2018年02月26日

舌圧(べろの圧力)について

今日の診療後は、富山市で開かれた富山県保険医協会歯科部会のミーティングに参加しました。

久しぶりに、富山県内の歯科医師の皆様とお会いすることができました。

そこで、友人の歯科医師と舌圧測定器の話題が出ました。この舌圧測定器は、文字通り舌の圧力を知る為のものです。

ここ最近は、歯科領域では、PAP(舌接触補助床)というものが、注目を集めています。このPAP(舌接触補助床)は、入れ歯のような形をしていますし、また、とり外し式の歯科矯正装置のような形をしたものもあります。何のためにこのPAP(舌接触補助床)をつかうかというと、舌がん、口腔底がんなどの口腔がんの治療のために、舌の一部などを切除した方の摂食嚥下を改善させたり、構音の問題が生じた人のためにつかわれます。

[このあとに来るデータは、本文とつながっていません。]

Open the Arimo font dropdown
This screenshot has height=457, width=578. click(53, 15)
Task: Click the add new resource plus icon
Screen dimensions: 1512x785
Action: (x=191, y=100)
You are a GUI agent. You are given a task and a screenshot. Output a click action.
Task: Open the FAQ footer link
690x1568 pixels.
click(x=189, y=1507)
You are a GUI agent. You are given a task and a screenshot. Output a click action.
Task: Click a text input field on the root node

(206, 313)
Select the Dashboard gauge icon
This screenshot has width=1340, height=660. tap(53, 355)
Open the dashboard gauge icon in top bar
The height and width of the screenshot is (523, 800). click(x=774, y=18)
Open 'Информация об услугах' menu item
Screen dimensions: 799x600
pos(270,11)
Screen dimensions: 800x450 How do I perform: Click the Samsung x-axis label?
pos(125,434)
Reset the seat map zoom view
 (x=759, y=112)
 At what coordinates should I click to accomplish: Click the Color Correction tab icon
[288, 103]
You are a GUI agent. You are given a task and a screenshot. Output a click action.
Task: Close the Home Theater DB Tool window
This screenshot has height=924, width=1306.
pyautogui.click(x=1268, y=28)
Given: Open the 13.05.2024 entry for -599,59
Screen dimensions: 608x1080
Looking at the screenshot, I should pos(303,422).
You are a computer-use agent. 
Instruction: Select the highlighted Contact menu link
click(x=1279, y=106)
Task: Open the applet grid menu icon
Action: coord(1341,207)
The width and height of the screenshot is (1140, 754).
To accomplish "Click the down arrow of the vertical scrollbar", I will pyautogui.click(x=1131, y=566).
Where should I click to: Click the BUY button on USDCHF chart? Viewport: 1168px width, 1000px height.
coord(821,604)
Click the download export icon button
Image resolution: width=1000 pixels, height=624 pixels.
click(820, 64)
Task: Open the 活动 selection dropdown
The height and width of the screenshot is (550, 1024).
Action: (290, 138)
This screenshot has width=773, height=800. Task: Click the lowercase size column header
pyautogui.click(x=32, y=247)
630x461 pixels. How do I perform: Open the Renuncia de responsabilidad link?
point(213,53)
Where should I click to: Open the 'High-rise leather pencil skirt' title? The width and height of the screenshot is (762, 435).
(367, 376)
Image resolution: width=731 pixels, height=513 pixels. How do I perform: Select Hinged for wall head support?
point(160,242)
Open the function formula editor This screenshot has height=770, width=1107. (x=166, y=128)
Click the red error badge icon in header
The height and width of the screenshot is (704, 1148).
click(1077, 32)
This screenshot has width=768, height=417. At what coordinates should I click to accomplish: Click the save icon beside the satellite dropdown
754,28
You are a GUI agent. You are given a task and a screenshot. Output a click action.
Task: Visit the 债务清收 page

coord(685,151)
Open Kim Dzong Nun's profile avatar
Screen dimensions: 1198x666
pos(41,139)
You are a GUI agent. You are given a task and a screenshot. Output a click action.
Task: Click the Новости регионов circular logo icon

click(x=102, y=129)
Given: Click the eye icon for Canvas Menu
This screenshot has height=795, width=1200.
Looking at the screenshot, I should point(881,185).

、また、脳梗塞の後遺症などによるり舌の可動範囲がせばまり、舌が、物を飲み込むときに、舌の上の表面が口腔の天井である口蓋に届かず(正常であれば、食べ物を飲み込むときは、舌の上の表面が、口蓋つまり、口腔の天井部分に強く、べたっーとせっしょくします)食べ物を口腔の奥や、喉、咽頭におくりこめなくなります。そういう場合、有効なのがこのPAPです。

PAPは、入れ歯のように見えて口蓋部分が、分厚い形をしています。なぜ口蓋部分が分厚いかというと、舌が、この入れ歯の天井、口蓋にちょっともちあげただけで、とどくようにするためです。分厚いければ、口蓋の天井が低くなり低位にあったということですので、低い天井には少し舌をもちあげるだけでとどくようになちます。この際にどれだけ厚みがあると、適切、つまり舌圧が上がるかしるため舌圧測定器が必要となります。

PAPを製作する場合、舌圧測定器が、ある一定の数値になるまで調整の必要がありまます。

そして、摂食嚥下について研究しているひとが行なった結果によると、この舌圧がどれだけあるかによって、患者さんの、摂食嚥下機能がどれだけあるかが、その測定結果をみることによってある程度知ることができます。

この理由から最近では歯科医院で、この舌圧測定器を持っている歯科医院が増えてきています。この数値で確定診断はできませんが、摂食嚥下障害の治療をおこなうにあたりかなり、役に立つ機械です。

ただ、現在のところこの舌圧測定器は、歯科材料屋や歯科の材料やセメント歯科機器をあつかうメーカーでも、在庫がないようで、実際今注文しても、納品がいつごろになるかまったくわからない製品だそうです。